STATED PROBLEM 1
Rewrite the passage of the Honokohau Village announcement between "The hard work" and "for Honokohau Village.", inclusive, changing "collaborative design workshop" to "joint planning session".
— Start of SOURCE EXTRACT —
The hard work of defining long-term planning goals for Kona is done and embedded in the Kona Community Development Plan (Kona CDP) enacted into law in September of 2008. Now, Kona community leaders and residents will join with County of Hawai`i staff and consultants to apply key concepts in the award-winning CDP to the first major project to be designed under the Plan: The Honokohau Village.

The project, on a 40-acre site that includes the new West Hawai`i Civic Center, will be designed through a public “charrette” – a collaborative design workshop – held from October 21 through October 27 at the Sheraton Keauhou Bay Hotel. Go here to see the complete schedule.

During the seven days, the project team in collaboration with the community, will customize the Kona CDP’s Village Design Guidelines and create a master plan for Honokohau Village.

The Village will be designed as a Transit Oriented Development (TOD), a category of compact, mixed-use development encouraged under the new CDP. A TOD maximizes the advantages of mobility choices so that people representing a wide range of ages, abilities, and incomes can share the advantages of living, working, and playing in the same community.

“The Honokohau Village TOD,” says Mayor Billy Kenoi, “will include government offices, stores, homes, apartments, parks, schools, roads, sidewalks or pedestrian walkways, bike paths, bus routes, cultural sites, and open green spaces. And just as we reached out to the broader community to develop the Kona CDP, we want to encourage the same kind of involvement for this charrette. Everyone’s invited to participate.”

What’s a Charrette?
— End of SOURCE EXTRACT —
STATED PROBLEM 2
Extract each line of the records that contains the string "toolbar", matching case exactly.
— Start of RECORDS SUPPLIED —
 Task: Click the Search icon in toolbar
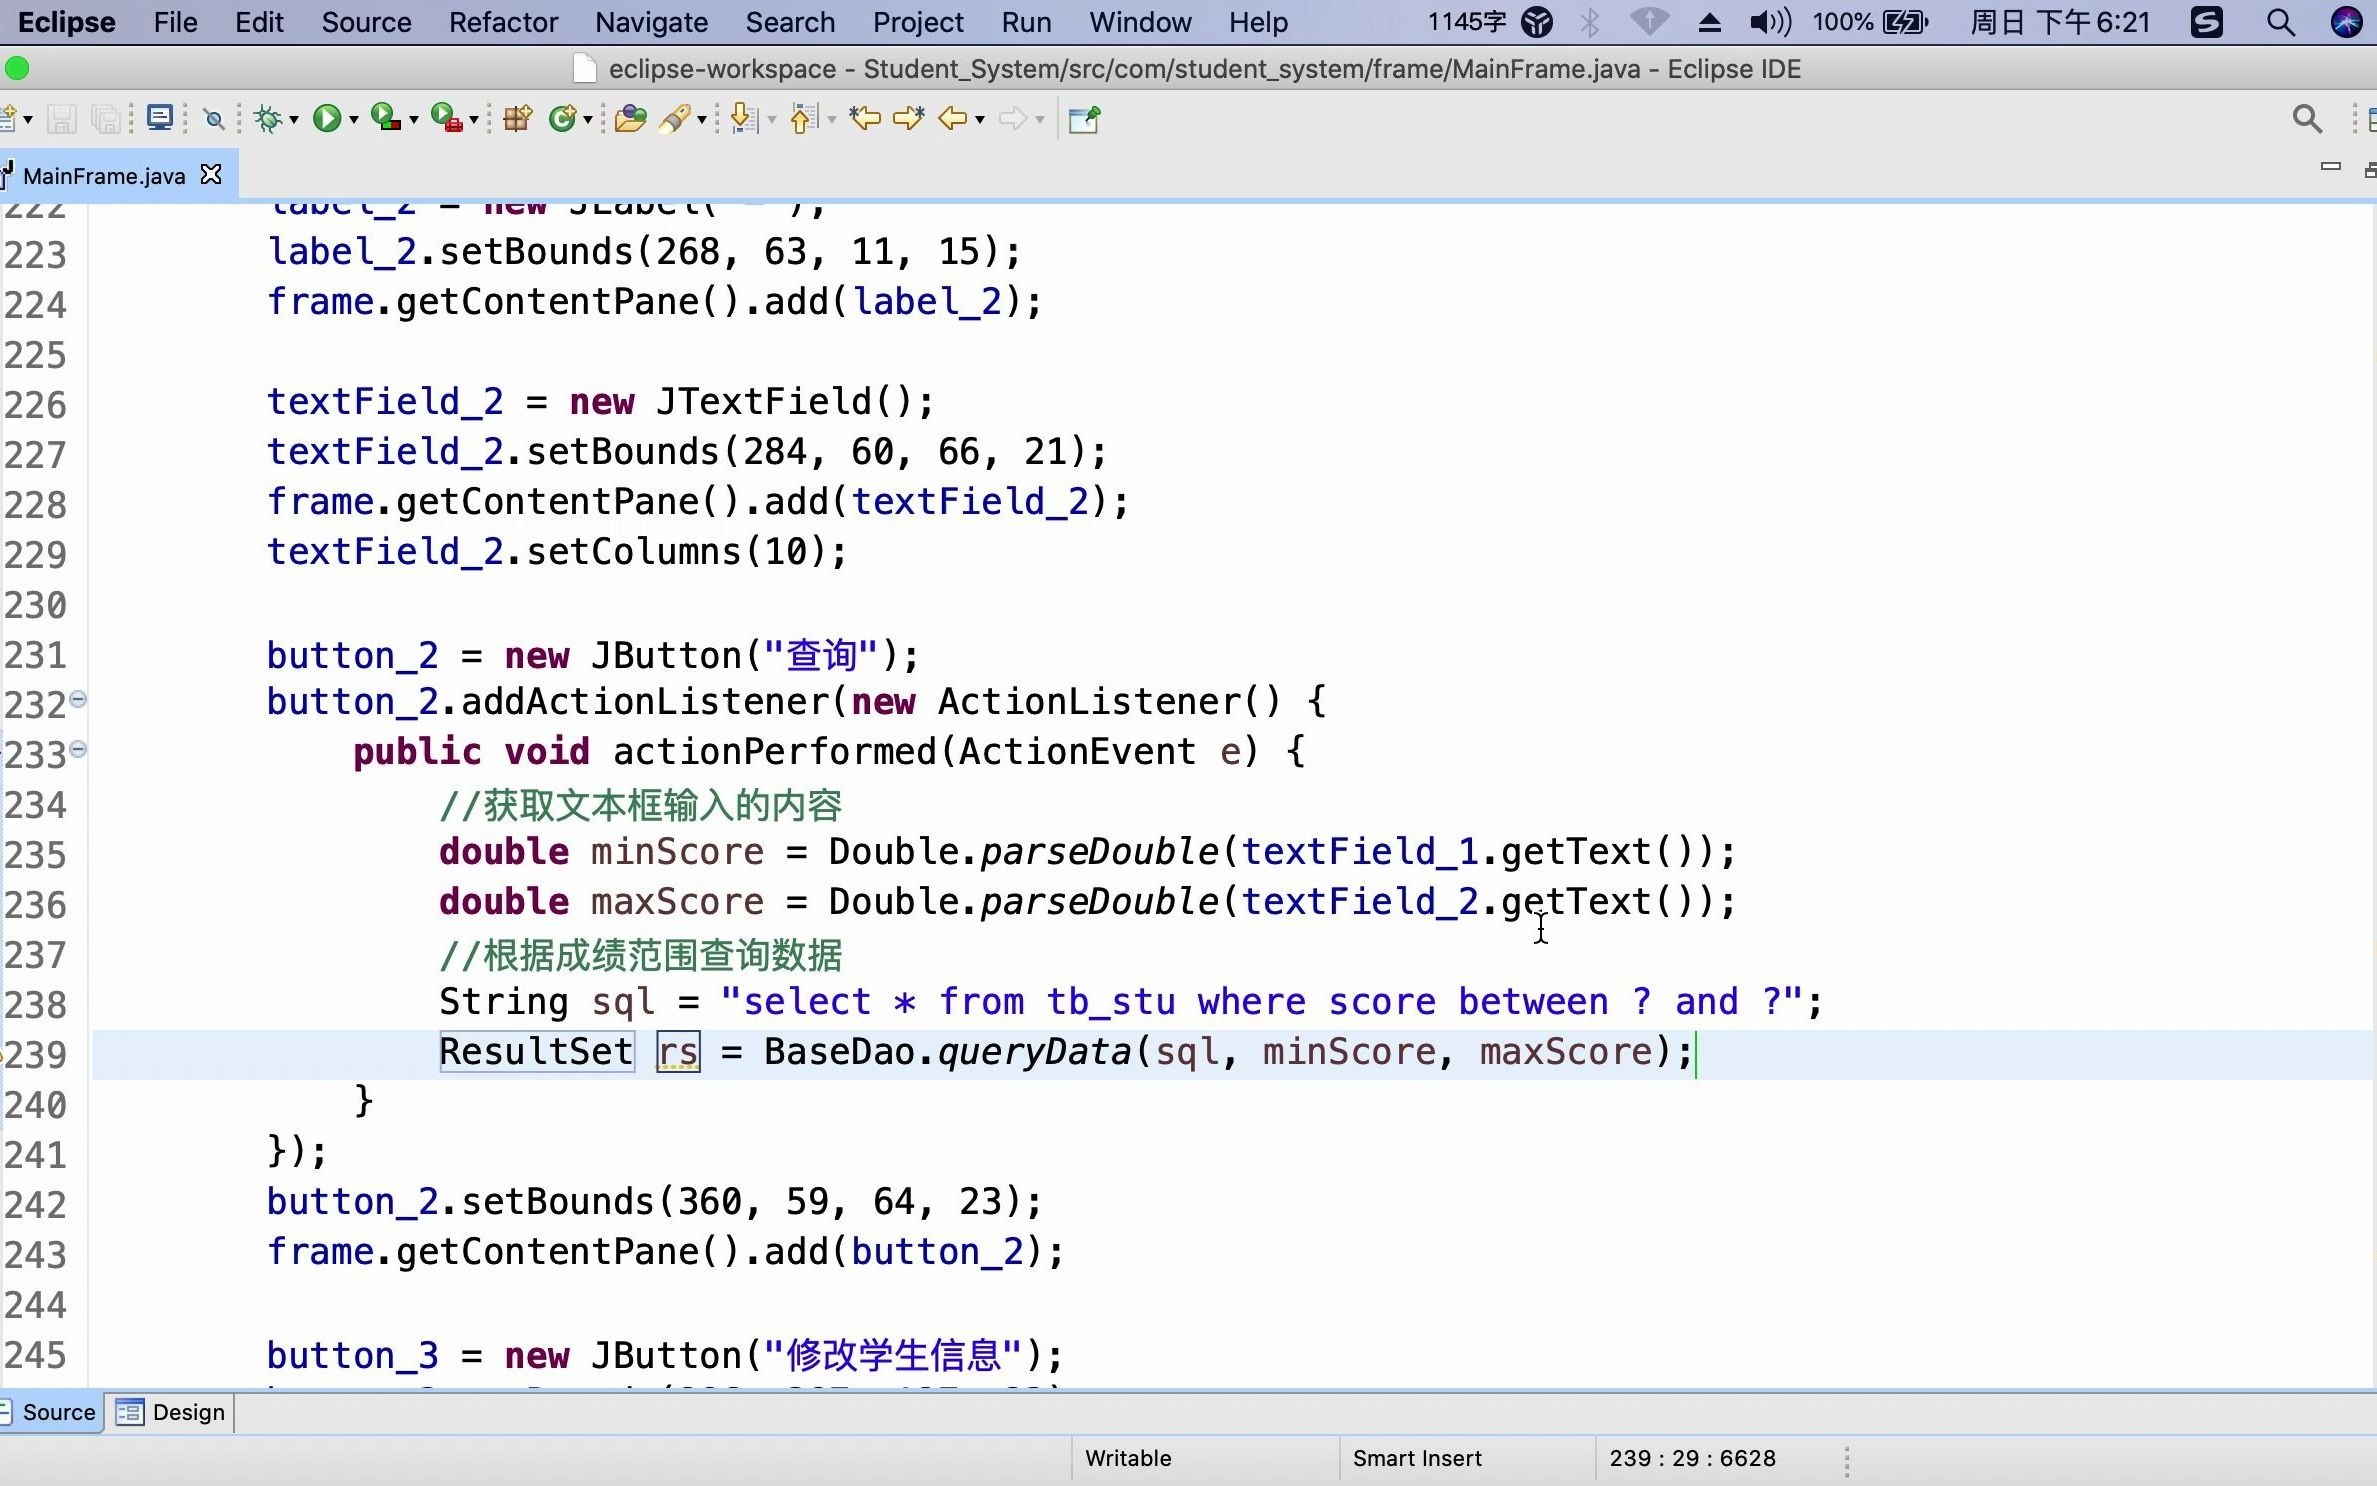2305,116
— End of RECORDS SUPPLIED —
— Start of RECORDS SUPPLIED —
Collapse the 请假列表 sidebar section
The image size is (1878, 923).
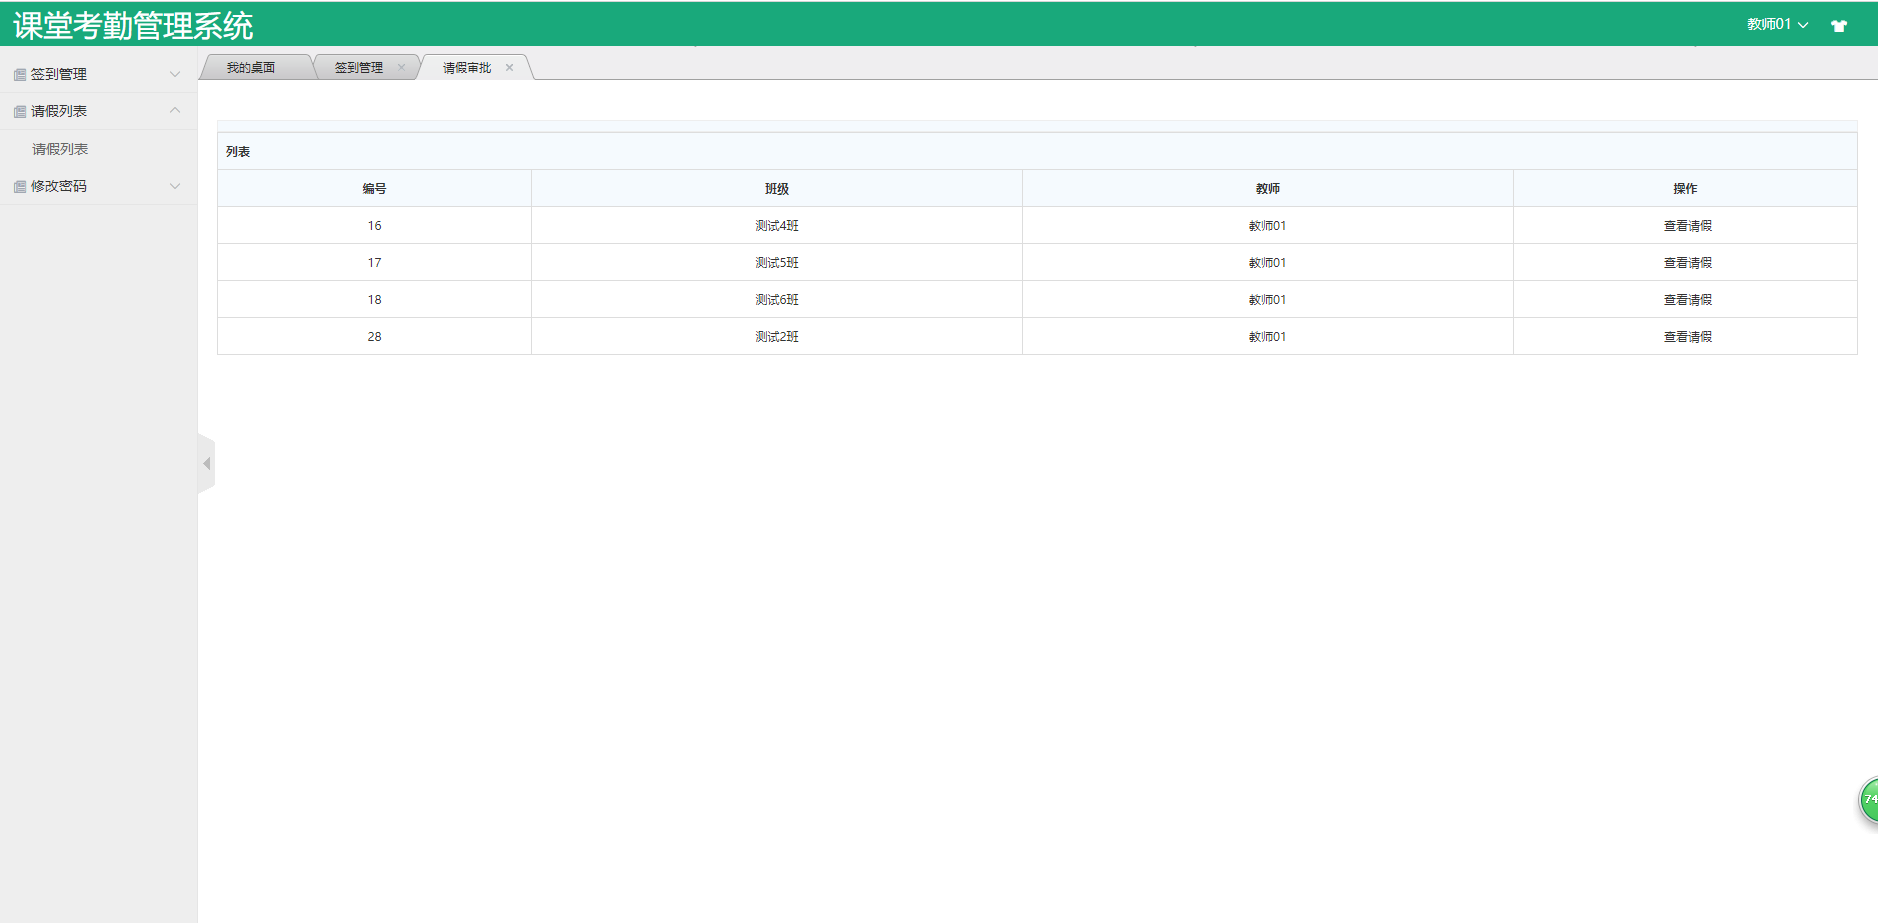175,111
— End of RECORDS SUPPLIED —
CORRECT ANSWER 1
The hard work of defining long-term planning goals for Kona is done and embedded in the Kona Community Development Plan (Kona CDP) enacted into law in September of 2008. Now, Kona community leaders and residents will join with County of Hawai`i staff and consultants to apply key concepts in the award-winning CDP to the first major project to be designed under the Plan: The Honokohau Village.

The project, on a 40-acre site that includes the new West Hawai`i Civic Center, will be designed through a public “charrette” – a joint planning session – held from October 21 through October 27 at the Sheraton Keauhou Bay Hotel. Go here to see the complete schedule.

During the seven days, the project team in collaboration with the community, will customize the Kona CDP’s Village Design Guidelines and create a master plan for Honokohau Village.

CORRECT ANSWER 2
 Task: Click the Search icon in toolbar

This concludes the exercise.